**Excerpt provided**
▬▬▬

Rattner v. Planning Commission of Village of Pleasantville

156 A.D.2d 521 | N.Y. App. Div. | 1989

In a consolidated proceeding pursuant to CPLR article 78 to compel the Planning Commission of the Village of Pleasantville to approve a site plan (matter No. 1), and an action, inter alia, for a judgment declaring that the proposed use of the premises in question is in violation of the local zoning ordinance (matter No. 2), (1) the plaintiffs, the defendant Planning Commission of the Village of Pleasantville, and the counterclaim defendants in matter No. 2 appeal (a) as limited by their notice of appeal and brief, from so much of an order of the Supreme *522Court, Westchester County (Palella, J.), entered November 13, 1987, as granted that branch of the motion of the defendants Marshall Rattner, Marshall Rattner, Inc., and National Limousine Service, Inc., in matter No. 2 which was to dismiss the thirteenth affirmative defense in their reply to those defendants’ counterclaims, and (b) as limited by their brief, from so much of an order of the same court, entered September 7, 1988, as granted the motion of the defendants Marshall Rattner, Marshall Rattner, Inc., and National Limousine Service, Inc., for summary judgment dismissing the complaint and for severance of the proceeding pursuant to CPLR article 78, and which denied their cross motion for leave to serve an amended complaint, and, inter alia, failed to compel further discovery, and (2) Marshall Rattner, Marshall Rattner, Inc., and National Limousine Service, Inc., cross-appeal, as limited by their brief, from so much of the order entered November 13, 1987, as denied those branches of their motion which were to dismiss the twelfth affirmative defense and for leave to file a notice of claim nunc pro tunc for damages arising, inter alia, from the denial of their application for site plan approval.

Ordered that the order entered November 13, 1987, is reversed insofar as appealed from, on the law, without costs or disbursements, and that branch of the motion of the defendants Marshall Rattner, Marshall Rattner, Inc., and National Limousine Service, Inc., which was to dismiss the thirteenth affirmative defense is denied; and it is further,

Ordered that the order entered November 13, 1987, is affirmed insofar as cross-appealed from, without costs or disbursements; and it is further,

Ordered that the order entered September 7, 1988, is affirmed insofar as appealed from, without costs or disbursements.

▬▬▬

**Job 1**
According to the court decision, why did the Rattner parties seek leave to file a notice of claim nunc pro tunc? Answer in one to three sentences.
**Job 2**
Write the next portion of the court decision on the Pleasantville site plan dispute, beginning after its final ordering paragraph.
The material placed after this court decision has no connection to it.

▬▬▬

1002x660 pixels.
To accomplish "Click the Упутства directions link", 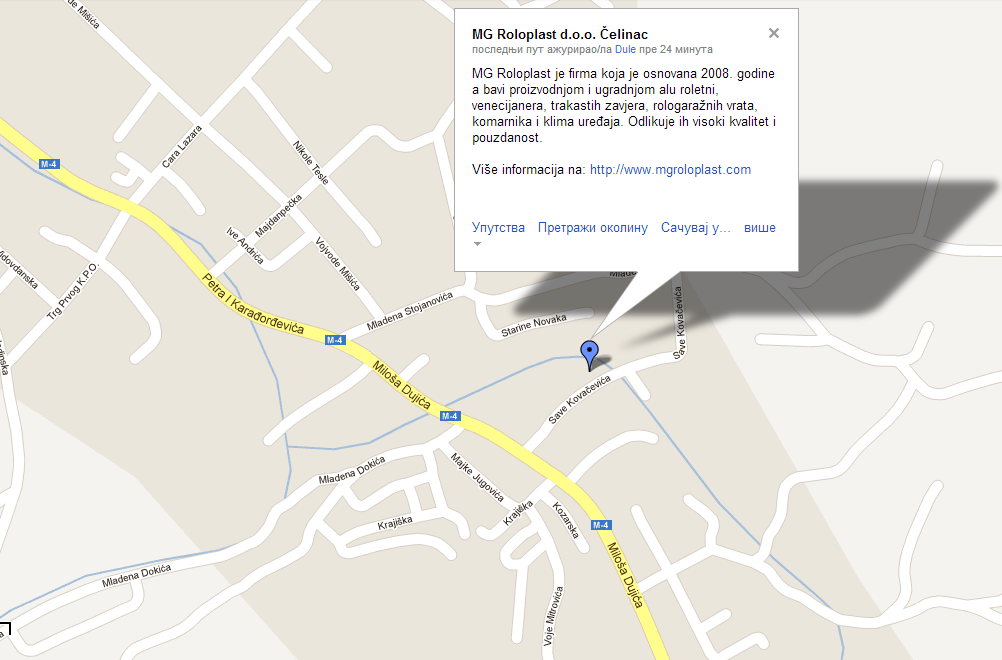I will [498, 227].
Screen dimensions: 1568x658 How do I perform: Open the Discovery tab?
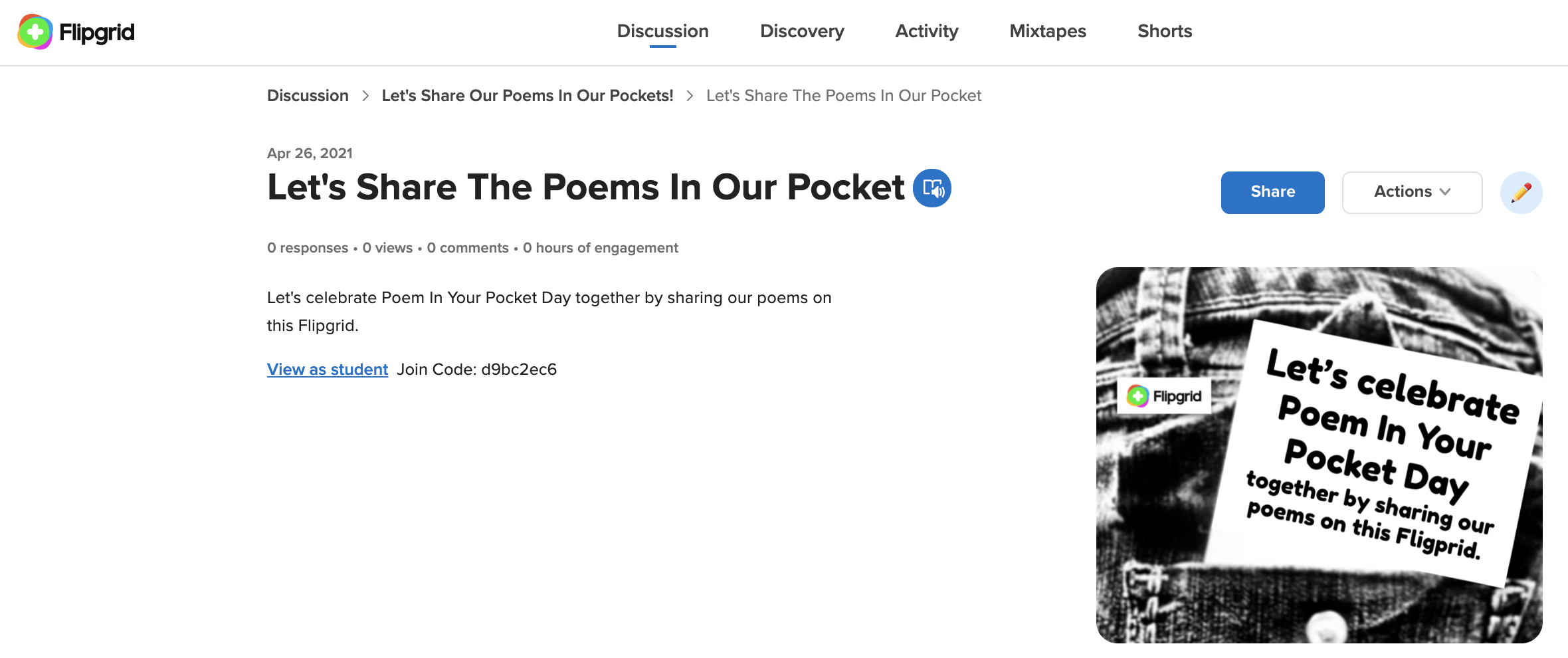802,31
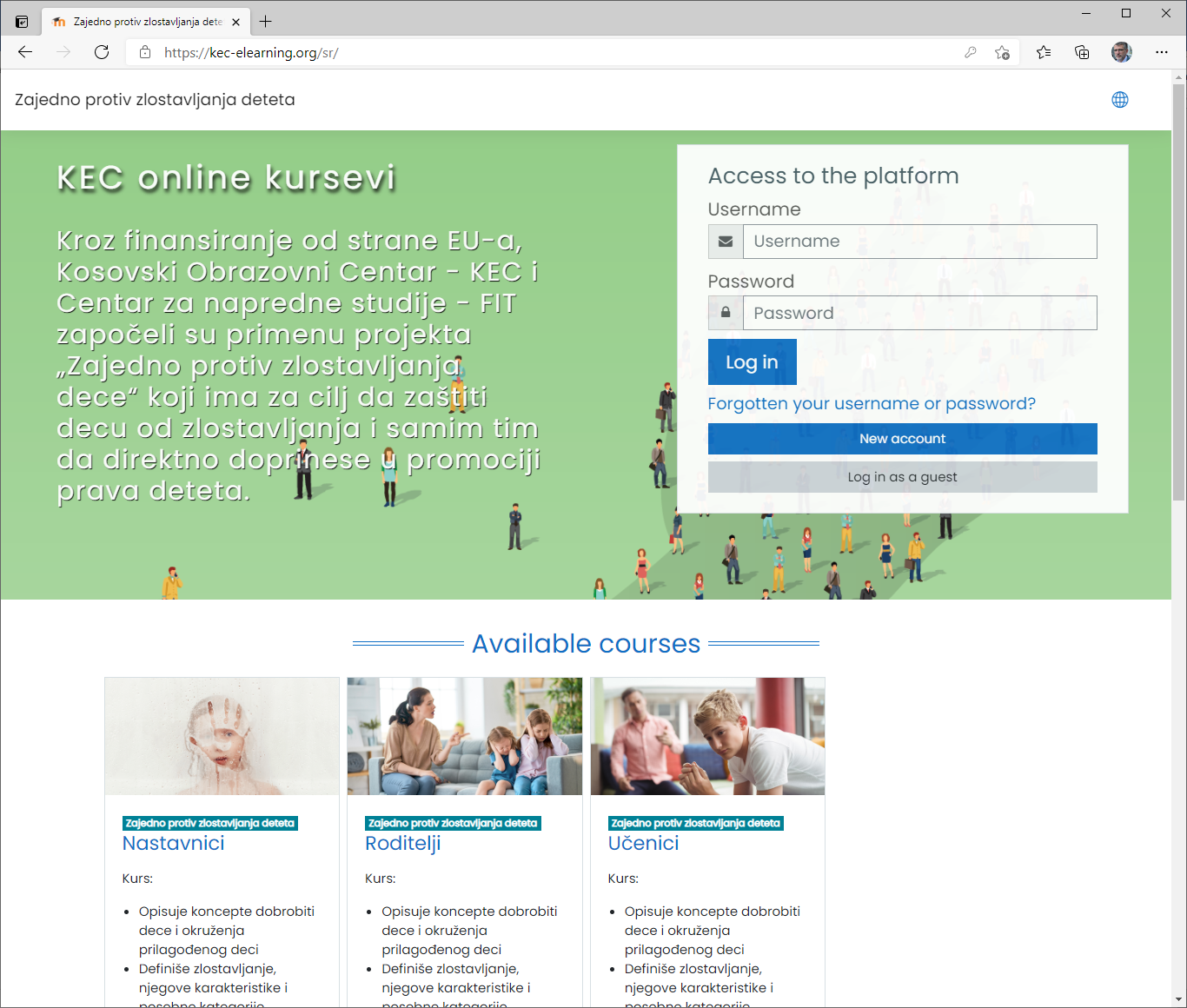Go back with the browser back arrow

coord(25,52)
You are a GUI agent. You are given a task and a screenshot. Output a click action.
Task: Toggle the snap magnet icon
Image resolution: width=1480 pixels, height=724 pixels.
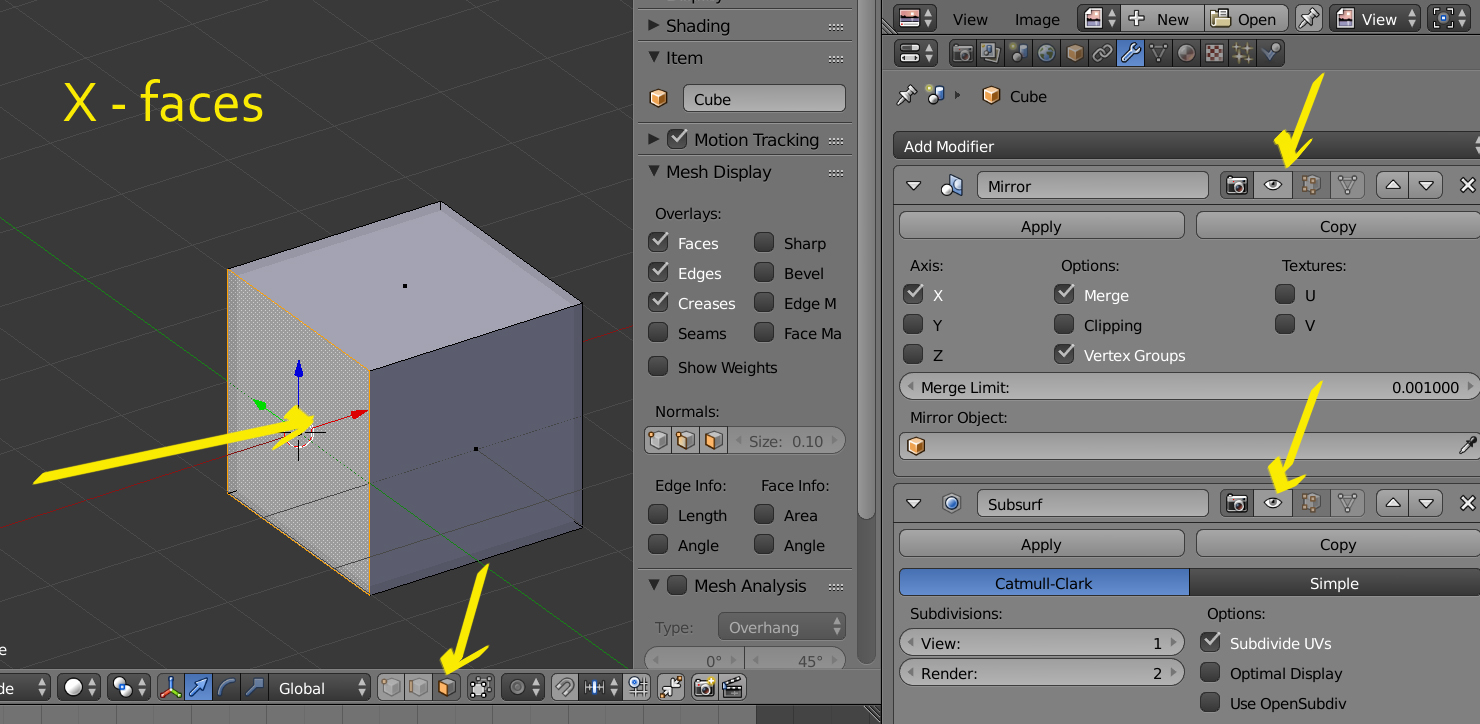click(x=564, y=687)
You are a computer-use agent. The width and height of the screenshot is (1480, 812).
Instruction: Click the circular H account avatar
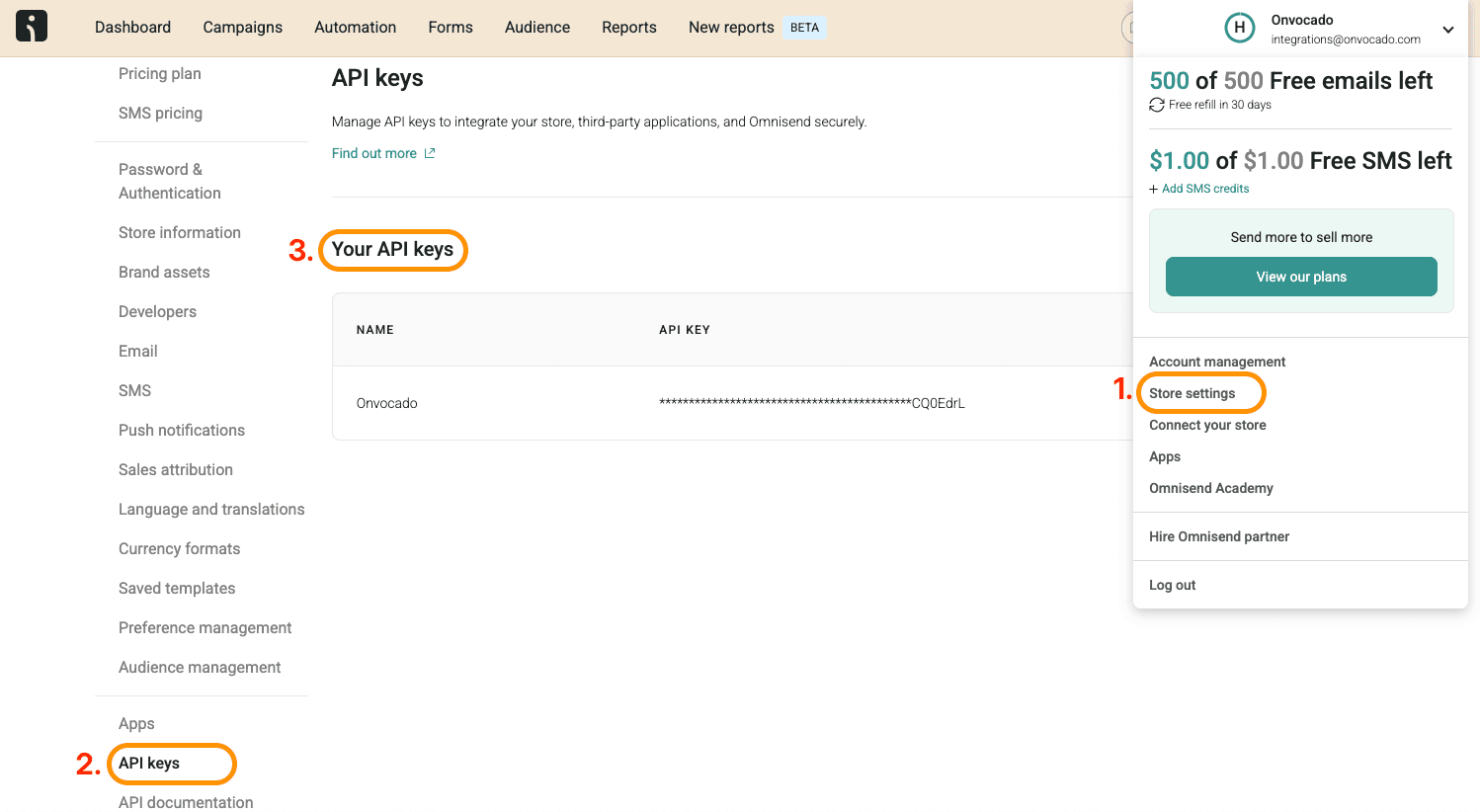[1239, 28]

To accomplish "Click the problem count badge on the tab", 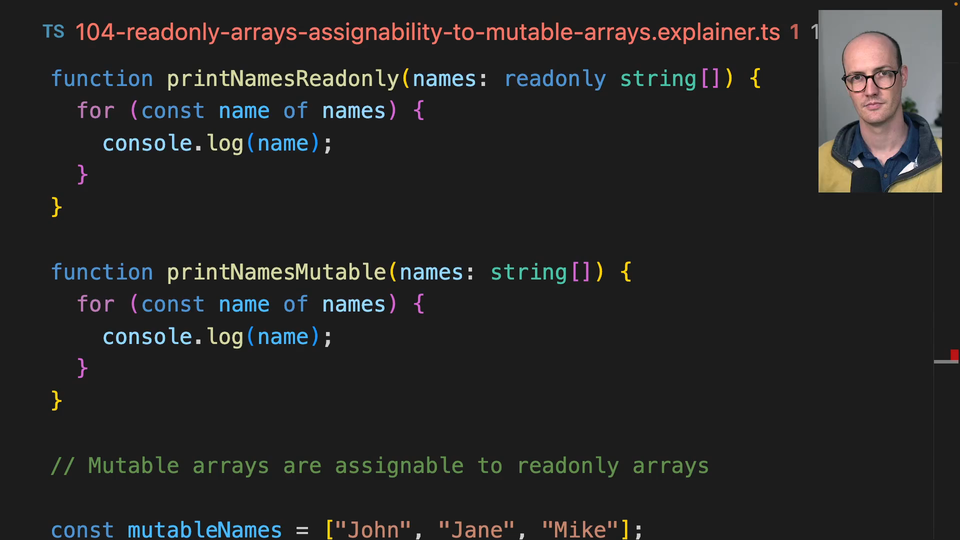I will 795,32.
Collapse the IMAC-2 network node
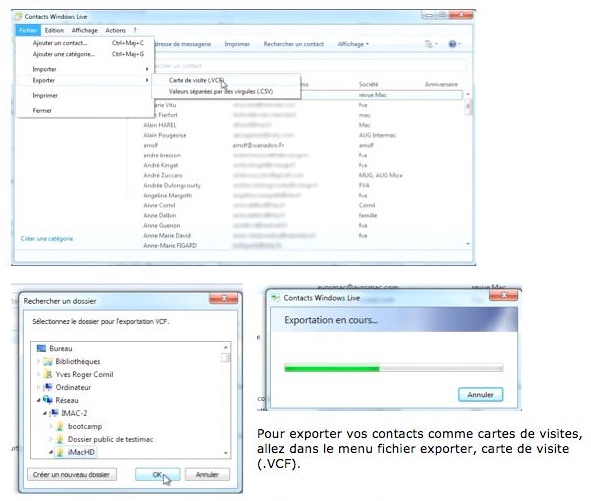 pos(45,413)
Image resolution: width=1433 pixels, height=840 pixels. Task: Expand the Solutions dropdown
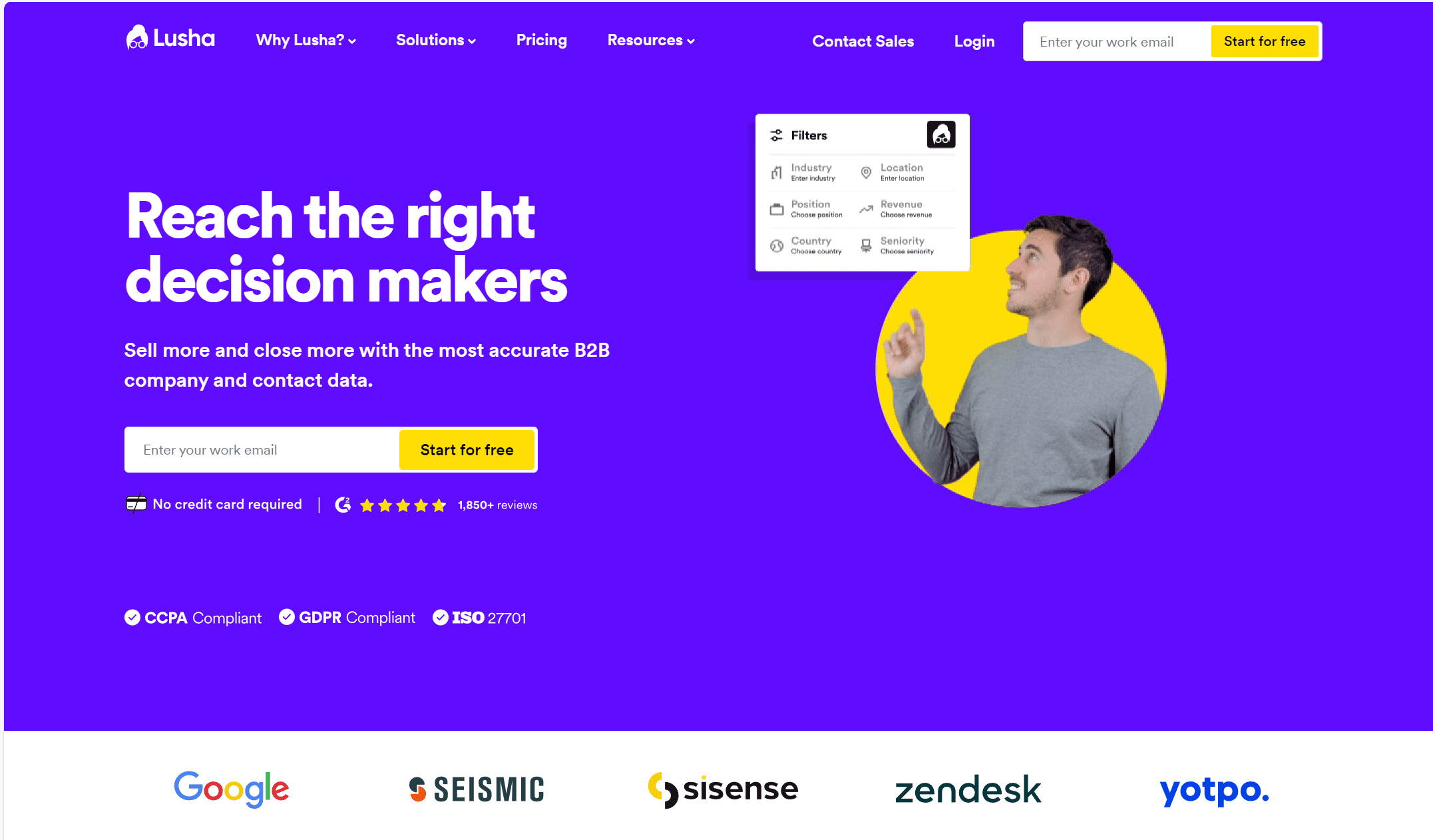(x=435, y=40)
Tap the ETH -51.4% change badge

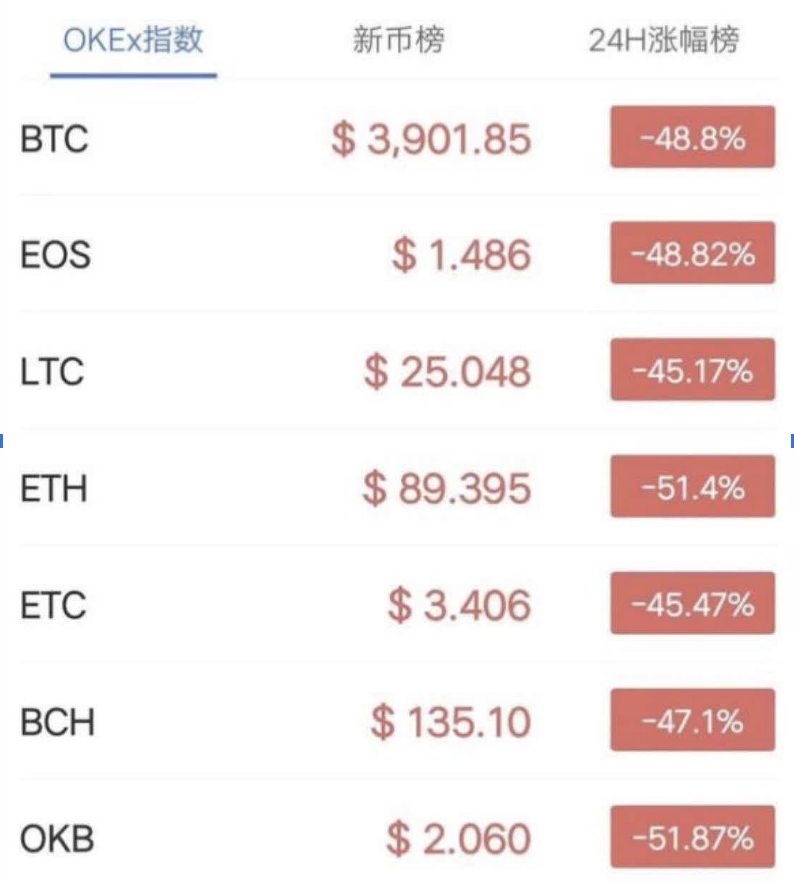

▬▬▬

**Output 1**
They sought leave to file the notice of claim nunc pro tunc in order to pursue damages arising, among other things, from the denial of their application for site plan approval.

**Output 2**
Marshall Rattner, Marshall Rattner, Inc., and National Limousine Service, Inc. (hereinafter referred to as the Rattner parties) have been involved in protracted litigation with numerous administrative officials of the Village of Pleasantville (hereinafter referred to as the Village parties) stemming from a dispute over the propriety of parking commercial limousines on a lot located in a "RO-2” Medium Density Residential/ Office District in the Village of Pleasantville. Marshall Rattner, Inc. (hereinafter the Rattner corporation) is the owner of the two contiguous properties known as 409 Manville Road and 423 Manville Road. The parcel located at 409 Manville Road is improved by a commercial office building. National *523Limousine Service, Inc. (hereinafter National) leased space in the office building and used the rear parking area for its limousines. Marshall Rattner is a principal shareholder of National and also operates an insurance business at 409 Manville Road. When the Rattner corporation purchased 423 Manville Road, the contract of sale gave the vendors a life tenancy in the residential home located on the parcel. Rattner proposed combining the parking area of the contiguous parcels to form a joint or common parking facility, servicing both the commercial and residential structures.

In September 1982 a site plan was submitted to the Planning Commission of the Village of Pleasantville and a revised plan to the Building Commissioner to use the unimproved portion of 423 Manville Road for the off-street parking of National’s expanding fleet of commercial limousines. Rattner contended that the latter was an accessory use permitted in a "RO-2” Medium Density Residential/Office District. The then Village Building Inspector determined that the proposed use was legal and the Village Attorney concurred. Additionally, the Public Safety Commission and the Fire Department reviewed the site plan and had no objections. Nevertheless, by resolution dated December 1, 1982, the Planning Commission denied Rattner’s application solely on the ground that the proposed use was in violation of the Village zoning laws. Thereafter, Marshall Rattner and the Rattner corporation commenced a proceeding pursuant to CPLR article 78 to review the Planning Commission’s determination, contending that the Commission had exceeded its authority in denying the application for site plan approval. By judgment dated April 25, 1983, the court annulled the determination and remitted the matter to the Planning Commission for further proceedings upon finding that the Commission had denied the application on an improper basis. The court noted that the Commission had usurped the function of the Building Inspector (an administrative official charged with enforcement of the local zoning laws) and the Zoning Board of Appeals (the board vested with exclusive power to interpret the provisions of the Village zoning law). This judgment was subsequently affirmed by this court (Rattner v Planning Commn., 103 AD2d 826).

On May 19, 1983, the Village Board of Trustees adopted a resolution directing the Village Attorney to prepare an application to the Zoning Board of Appeals to review the former Building Inspector’s determination that the use was legal. The Planning Commission, acting independently, adopted a similar resolution on June 1, 1983.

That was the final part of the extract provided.